Not email, voice mail, conference calls, video conferences, telephone conversations, letters even.
Douglas Rushkoff, Present Shock, page 126:
In the real world, 94 percent of our communication occurs non-verbally. Our gestures, tone of voice, facial expressions, and even the size of our irises at any given moment tell the other person much more than our words do. There are the cues we use to gauge whether someone is listening to us, agrees with us, is attracted to us, or wants us to shut up. When a person head nods or his irises dilate, we know – even just subconsciously – that he agrees with us. This activates the mirror neurons in our brains, feeding us a bit of positive reinforcement, releasing a bit of dopamine, and leading us further down that line of thought.

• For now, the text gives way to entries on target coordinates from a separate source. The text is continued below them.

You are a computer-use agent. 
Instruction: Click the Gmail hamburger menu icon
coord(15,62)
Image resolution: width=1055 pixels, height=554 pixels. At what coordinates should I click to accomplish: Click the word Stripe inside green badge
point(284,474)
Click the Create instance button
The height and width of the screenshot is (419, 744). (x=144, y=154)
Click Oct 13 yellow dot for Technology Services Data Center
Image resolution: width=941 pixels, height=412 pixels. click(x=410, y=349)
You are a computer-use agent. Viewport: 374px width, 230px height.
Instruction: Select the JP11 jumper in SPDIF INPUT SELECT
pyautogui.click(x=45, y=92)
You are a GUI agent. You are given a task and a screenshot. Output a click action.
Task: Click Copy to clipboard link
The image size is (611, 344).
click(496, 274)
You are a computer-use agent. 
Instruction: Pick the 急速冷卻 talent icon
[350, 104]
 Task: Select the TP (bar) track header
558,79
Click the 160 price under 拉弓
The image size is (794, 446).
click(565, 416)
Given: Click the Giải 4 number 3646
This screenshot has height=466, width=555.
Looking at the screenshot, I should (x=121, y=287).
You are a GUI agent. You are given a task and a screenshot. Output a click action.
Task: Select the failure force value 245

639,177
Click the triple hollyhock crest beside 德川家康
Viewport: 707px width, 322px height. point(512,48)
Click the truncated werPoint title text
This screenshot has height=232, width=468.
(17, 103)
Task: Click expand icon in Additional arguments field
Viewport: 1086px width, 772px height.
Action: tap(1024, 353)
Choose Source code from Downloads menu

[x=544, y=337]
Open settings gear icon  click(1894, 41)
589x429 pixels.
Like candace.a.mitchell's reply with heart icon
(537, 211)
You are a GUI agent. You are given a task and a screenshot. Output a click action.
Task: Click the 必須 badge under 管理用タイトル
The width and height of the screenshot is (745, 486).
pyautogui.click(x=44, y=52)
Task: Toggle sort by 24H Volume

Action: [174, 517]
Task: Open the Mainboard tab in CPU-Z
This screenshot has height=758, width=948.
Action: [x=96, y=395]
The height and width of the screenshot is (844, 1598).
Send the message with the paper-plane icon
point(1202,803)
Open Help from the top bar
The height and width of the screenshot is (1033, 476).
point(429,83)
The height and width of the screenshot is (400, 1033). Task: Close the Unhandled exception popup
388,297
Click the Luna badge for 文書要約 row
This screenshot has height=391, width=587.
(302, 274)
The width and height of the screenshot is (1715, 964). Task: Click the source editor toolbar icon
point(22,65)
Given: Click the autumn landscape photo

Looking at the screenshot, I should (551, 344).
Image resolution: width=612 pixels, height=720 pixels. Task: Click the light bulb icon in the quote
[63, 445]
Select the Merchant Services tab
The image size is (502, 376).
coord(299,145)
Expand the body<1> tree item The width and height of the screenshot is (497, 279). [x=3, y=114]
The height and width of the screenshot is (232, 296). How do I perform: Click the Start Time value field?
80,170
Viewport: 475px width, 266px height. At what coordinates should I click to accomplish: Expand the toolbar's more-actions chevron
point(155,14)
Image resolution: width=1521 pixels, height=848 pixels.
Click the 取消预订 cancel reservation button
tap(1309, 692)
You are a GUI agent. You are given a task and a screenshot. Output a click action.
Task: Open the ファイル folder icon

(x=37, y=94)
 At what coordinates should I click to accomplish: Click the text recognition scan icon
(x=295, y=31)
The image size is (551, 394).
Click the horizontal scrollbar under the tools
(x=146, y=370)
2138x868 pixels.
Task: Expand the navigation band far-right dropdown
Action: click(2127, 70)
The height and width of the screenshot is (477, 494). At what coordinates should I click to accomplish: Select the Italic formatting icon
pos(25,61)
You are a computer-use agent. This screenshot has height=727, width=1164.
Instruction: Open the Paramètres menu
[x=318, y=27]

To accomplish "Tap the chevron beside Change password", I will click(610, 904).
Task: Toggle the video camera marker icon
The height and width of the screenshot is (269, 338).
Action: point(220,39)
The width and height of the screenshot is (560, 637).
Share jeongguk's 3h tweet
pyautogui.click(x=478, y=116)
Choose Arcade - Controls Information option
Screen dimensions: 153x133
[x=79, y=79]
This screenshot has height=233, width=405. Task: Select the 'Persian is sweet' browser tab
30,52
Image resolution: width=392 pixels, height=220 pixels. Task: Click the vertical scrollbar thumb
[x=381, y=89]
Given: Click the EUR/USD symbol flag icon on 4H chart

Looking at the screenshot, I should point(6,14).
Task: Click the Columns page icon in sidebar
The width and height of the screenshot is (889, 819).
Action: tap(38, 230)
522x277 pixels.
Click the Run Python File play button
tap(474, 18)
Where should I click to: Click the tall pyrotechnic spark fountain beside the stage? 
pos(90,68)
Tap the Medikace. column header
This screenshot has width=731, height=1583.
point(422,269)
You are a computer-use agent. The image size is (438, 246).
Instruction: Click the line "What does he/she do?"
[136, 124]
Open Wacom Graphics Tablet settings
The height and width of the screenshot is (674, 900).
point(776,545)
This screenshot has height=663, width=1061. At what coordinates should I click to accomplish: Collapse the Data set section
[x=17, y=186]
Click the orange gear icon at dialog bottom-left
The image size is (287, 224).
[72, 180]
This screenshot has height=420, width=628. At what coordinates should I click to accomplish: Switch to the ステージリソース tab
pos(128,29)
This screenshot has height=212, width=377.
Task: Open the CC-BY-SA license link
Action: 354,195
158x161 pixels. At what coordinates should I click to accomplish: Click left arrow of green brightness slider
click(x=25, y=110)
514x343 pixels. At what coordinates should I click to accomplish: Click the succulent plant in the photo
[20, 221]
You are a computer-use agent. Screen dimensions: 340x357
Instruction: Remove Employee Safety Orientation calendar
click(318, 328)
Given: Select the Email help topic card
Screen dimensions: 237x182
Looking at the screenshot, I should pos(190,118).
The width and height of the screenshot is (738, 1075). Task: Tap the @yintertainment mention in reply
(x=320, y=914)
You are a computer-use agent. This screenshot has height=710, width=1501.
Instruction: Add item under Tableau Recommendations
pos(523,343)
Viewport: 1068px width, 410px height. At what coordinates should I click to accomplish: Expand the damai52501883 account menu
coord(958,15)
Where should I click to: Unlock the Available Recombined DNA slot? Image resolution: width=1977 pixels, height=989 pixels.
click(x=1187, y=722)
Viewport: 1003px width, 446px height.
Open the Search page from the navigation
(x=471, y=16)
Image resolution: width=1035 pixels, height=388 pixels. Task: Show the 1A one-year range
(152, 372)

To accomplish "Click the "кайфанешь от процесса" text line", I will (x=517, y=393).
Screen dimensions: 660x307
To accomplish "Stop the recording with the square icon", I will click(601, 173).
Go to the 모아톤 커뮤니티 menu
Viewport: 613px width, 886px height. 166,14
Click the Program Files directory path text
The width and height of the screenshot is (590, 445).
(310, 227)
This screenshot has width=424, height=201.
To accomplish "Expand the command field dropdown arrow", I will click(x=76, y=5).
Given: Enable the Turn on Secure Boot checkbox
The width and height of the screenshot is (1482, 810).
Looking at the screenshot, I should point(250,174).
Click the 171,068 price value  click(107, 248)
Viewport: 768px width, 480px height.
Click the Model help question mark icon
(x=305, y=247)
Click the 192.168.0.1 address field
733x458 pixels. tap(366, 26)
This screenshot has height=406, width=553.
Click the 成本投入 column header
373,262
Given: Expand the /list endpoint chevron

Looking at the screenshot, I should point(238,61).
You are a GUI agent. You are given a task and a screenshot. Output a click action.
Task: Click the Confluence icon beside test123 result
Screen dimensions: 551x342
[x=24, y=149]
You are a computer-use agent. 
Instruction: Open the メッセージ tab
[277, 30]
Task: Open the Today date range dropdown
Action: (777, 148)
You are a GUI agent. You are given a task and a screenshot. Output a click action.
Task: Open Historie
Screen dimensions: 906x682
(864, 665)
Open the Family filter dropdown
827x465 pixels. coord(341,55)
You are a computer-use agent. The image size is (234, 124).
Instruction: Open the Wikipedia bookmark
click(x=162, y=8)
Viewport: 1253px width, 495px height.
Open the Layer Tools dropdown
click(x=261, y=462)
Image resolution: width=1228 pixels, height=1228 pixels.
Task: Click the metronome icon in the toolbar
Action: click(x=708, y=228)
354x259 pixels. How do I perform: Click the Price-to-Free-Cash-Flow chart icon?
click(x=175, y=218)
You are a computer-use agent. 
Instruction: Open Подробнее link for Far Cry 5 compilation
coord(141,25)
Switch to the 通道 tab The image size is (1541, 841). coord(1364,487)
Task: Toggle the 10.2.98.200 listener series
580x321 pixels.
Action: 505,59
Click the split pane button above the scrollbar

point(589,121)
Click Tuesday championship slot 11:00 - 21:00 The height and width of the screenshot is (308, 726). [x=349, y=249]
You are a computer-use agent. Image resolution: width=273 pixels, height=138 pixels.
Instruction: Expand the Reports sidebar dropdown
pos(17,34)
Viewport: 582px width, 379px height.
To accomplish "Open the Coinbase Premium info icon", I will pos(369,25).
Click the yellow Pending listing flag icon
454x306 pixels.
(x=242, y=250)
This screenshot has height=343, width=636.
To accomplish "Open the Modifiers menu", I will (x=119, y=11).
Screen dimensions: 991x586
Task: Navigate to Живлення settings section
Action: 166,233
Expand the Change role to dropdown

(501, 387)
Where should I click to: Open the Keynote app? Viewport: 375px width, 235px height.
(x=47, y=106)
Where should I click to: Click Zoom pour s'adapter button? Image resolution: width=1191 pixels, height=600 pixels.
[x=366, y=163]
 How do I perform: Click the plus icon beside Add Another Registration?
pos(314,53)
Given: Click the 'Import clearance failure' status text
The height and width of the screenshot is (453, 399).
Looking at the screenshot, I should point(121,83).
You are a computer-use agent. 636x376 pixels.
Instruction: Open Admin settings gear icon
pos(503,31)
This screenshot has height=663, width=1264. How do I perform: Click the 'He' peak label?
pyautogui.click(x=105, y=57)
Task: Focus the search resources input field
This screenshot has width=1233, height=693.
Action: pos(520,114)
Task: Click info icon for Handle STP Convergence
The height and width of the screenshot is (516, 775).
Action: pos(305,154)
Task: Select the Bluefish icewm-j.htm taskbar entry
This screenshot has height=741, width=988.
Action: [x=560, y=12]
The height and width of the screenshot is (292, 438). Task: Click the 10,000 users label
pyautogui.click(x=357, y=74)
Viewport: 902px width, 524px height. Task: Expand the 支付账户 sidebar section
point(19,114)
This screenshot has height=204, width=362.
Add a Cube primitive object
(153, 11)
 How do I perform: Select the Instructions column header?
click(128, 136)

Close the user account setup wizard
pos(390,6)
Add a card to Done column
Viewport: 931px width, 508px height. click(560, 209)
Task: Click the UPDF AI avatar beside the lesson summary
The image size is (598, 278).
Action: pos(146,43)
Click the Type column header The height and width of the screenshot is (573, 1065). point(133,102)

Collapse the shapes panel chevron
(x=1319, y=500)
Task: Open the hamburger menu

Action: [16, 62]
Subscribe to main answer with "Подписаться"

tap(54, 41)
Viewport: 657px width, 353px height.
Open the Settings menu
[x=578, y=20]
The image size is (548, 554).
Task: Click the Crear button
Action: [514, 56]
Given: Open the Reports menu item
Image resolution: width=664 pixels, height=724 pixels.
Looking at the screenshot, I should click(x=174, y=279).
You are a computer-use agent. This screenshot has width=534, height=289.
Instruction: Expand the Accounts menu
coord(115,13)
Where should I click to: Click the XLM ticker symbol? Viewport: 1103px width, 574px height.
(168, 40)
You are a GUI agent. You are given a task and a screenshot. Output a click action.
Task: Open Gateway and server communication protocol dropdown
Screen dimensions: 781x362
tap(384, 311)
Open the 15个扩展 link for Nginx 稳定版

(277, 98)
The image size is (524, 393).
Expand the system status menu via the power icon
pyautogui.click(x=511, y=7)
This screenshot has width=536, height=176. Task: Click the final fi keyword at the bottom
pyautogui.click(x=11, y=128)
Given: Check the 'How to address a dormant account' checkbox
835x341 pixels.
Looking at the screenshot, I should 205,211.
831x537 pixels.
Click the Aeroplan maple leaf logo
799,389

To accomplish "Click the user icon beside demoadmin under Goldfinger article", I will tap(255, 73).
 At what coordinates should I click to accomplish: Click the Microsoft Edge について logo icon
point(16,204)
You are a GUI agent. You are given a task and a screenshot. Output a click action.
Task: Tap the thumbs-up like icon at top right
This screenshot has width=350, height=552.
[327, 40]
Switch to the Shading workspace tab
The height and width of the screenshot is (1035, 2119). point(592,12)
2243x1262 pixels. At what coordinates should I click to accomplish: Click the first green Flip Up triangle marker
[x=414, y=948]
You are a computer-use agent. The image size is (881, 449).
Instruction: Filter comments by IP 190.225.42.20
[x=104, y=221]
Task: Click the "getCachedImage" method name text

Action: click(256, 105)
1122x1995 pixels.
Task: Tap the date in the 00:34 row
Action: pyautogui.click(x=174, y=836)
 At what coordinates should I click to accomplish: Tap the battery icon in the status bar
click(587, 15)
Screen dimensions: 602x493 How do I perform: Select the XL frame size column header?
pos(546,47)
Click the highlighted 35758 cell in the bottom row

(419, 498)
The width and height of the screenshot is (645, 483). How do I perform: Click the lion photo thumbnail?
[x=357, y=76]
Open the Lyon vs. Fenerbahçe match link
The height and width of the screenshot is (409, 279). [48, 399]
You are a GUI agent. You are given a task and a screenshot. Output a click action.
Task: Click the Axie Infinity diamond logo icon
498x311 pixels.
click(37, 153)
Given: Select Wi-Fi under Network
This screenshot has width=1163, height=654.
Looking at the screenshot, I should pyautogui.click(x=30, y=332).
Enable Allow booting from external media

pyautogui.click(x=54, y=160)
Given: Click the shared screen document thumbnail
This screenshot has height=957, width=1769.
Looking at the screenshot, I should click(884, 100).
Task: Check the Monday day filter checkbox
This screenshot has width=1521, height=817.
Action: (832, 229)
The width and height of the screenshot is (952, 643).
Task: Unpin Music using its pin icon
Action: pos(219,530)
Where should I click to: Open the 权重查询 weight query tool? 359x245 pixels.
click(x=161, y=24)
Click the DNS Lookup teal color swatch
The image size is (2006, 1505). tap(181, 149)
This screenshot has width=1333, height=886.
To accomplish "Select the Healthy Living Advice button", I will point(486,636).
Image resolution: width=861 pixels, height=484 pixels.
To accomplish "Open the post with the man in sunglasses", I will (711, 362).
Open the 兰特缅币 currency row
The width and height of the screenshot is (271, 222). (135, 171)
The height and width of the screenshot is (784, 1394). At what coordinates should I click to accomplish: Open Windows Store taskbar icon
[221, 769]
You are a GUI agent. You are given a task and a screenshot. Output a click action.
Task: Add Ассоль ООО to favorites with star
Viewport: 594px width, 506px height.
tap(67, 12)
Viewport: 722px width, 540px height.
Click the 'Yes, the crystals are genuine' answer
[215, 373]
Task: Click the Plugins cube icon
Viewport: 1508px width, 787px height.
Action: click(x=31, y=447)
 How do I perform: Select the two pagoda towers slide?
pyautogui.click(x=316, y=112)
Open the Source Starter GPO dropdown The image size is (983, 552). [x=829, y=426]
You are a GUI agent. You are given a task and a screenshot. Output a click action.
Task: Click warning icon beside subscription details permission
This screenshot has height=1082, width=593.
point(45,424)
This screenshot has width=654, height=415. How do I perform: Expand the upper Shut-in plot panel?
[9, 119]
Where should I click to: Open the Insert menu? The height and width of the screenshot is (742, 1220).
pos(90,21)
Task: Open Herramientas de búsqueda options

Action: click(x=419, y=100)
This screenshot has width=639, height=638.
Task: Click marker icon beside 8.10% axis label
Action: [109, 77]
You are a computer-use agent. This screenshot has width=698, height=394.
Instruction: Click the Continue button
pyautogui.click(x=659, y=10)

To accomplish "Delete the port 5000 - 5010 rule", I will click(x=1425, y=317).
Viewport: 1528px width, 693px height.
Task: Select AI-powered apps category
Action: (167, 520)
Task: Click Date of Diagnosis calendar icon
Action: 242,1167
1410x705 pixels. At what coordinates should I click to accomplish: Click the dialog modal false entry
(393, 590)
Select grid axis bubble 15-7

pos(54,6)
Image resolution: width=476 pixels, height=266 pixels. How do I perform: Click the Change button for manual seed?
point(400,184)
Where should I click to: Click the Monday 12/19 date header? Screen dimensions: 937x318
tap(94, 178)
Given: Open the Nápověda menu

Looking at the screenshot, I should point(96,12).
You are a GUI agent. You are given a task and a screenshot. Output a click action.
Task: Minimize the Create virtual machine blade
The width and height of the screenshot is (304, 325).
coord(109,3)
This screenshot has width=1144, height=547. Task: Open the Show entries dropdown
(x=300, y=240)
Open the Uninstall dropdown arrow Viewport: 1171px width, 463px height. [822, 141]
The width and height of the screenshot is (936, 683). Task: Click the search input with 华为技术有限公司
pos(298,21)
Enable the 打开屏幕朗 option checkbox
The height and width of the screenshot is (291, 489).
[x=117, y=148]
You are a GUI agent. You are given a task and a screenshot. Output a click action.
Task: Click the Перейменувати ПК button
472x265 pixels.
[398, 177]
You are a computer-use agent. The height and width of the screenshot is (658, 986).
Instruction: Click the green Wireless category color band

Nassim Taleb, Antifragile, page 89:
Eye contact with one’s peers changes one’s behavior. But for a desk-grounded office leech, a number is just a number. Someone you see in church Sunday morning would feel uncomfortable for his mistakes – and more responsible for them. On the small, local scale, his body and biological response would direct him to avoid causing harm to others. On a large scale, others are abstract items; given the lack of social contact with the people concerned, the civil servant’s brain leads rather than his emotions – with numbers, spreadsheets, statistics, more spreadsheets, and theories.
No technology-enabled medium of communication replicates the in-person, face-to-face mode served up to us by millenia of evolution (or intelligent design, as you prefer). Choose your tools accordingly.